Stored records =
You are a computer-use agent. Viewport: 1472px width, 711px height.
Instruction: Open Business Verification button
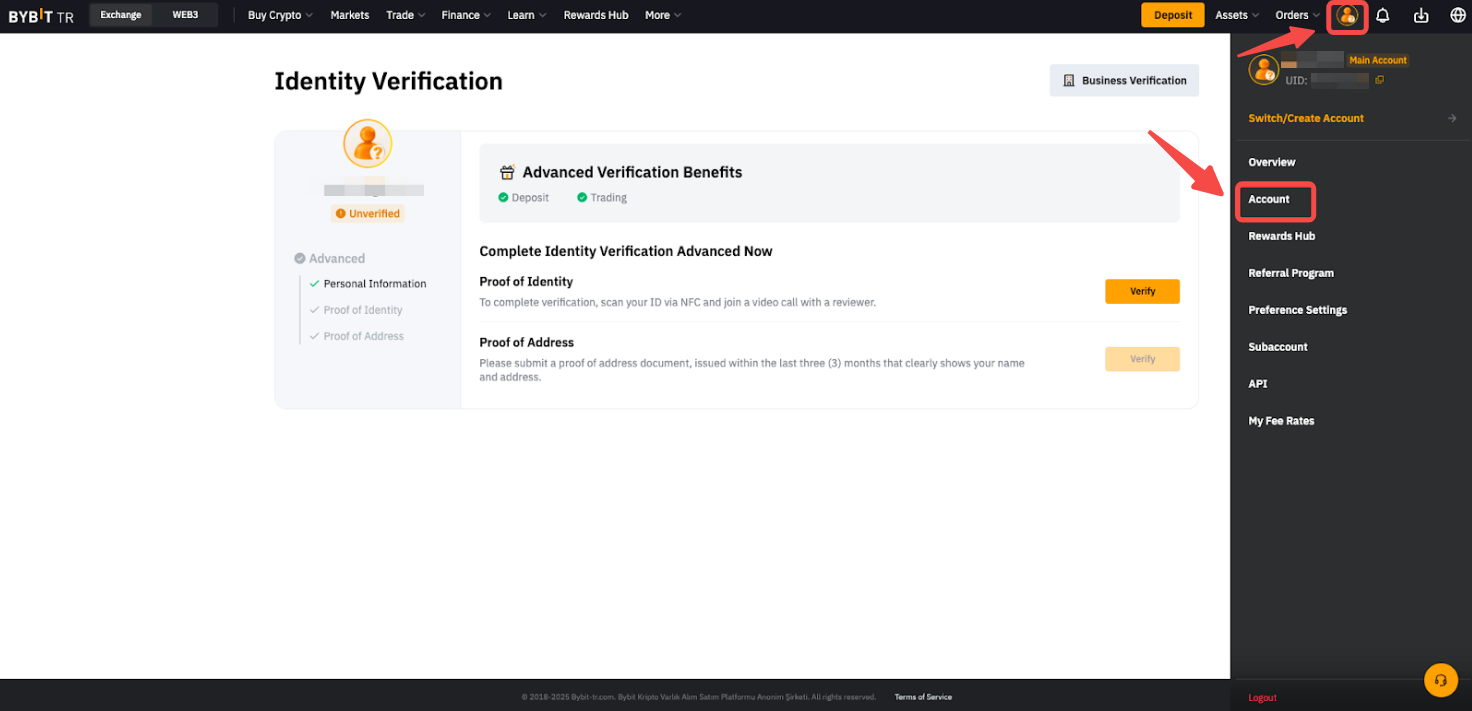point(1124,81)
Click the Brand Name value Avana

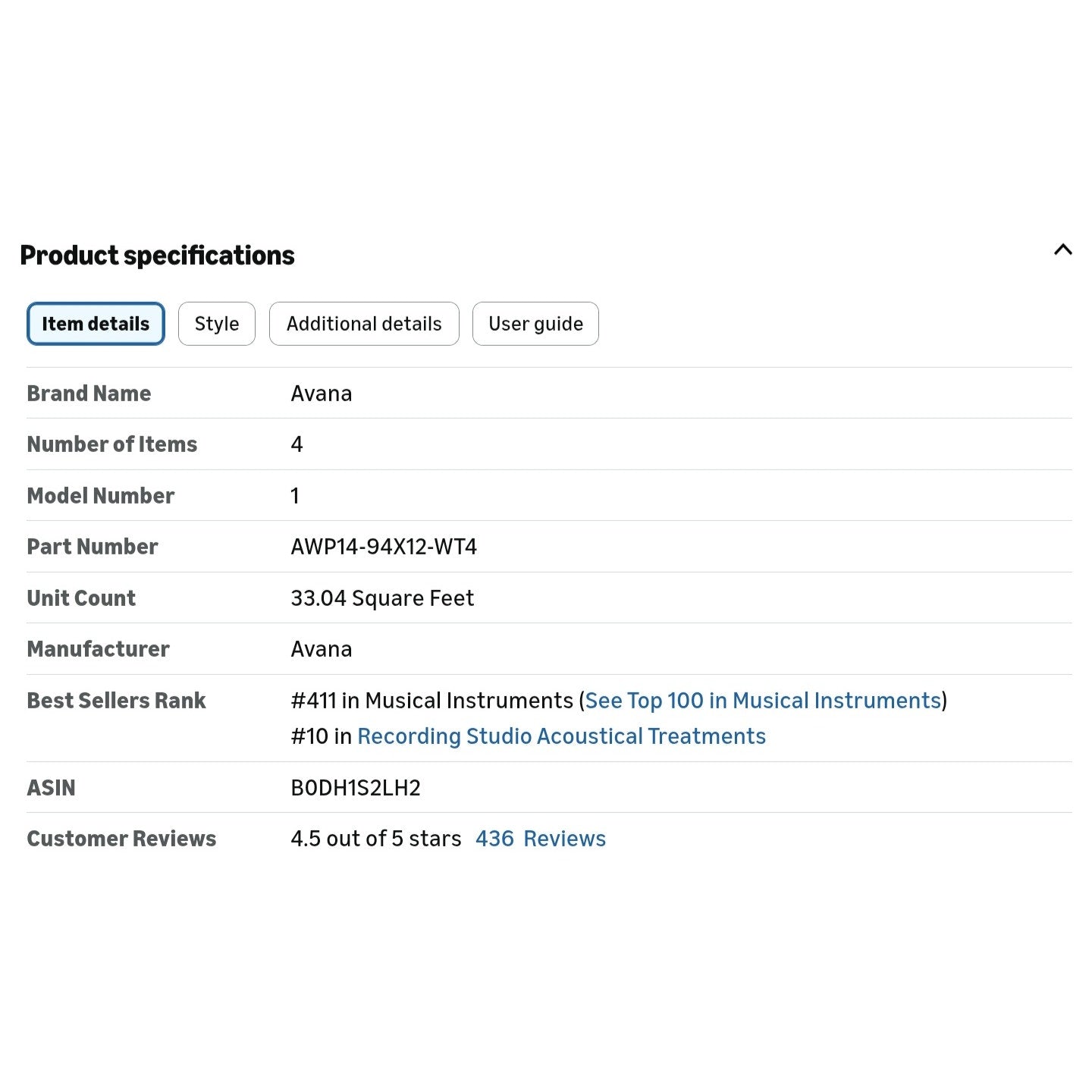[x=322, y=394]
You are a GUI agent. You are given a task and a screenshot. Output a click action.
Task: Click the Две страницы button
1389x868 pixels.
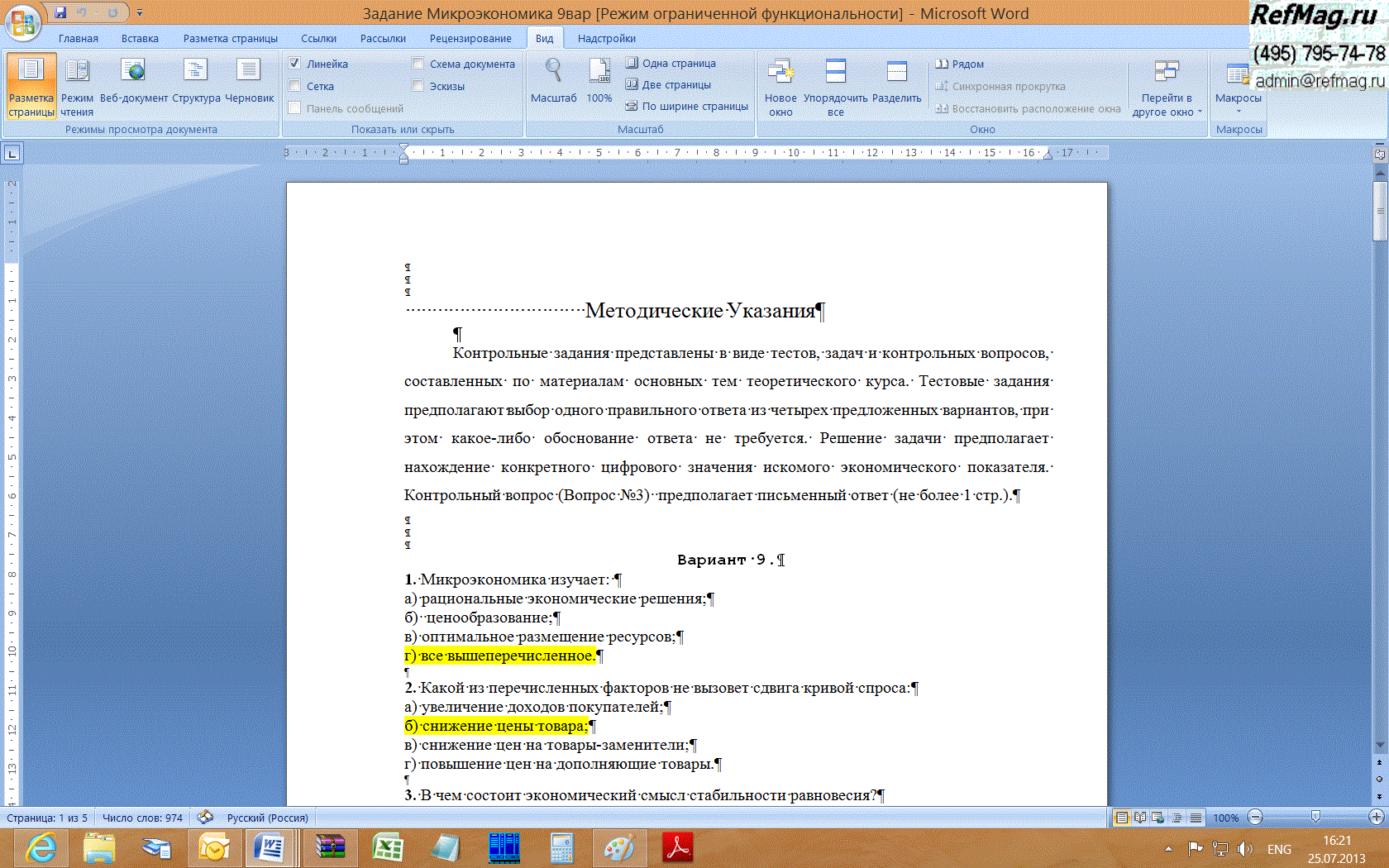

Work order =
Take every line above carrying "agent" and return it.

Task output =
You are a computer-use agent. Viewport: 1472px width, 711px height.
You are a GUI agent. You are given a task and a screenshot. Output a click action.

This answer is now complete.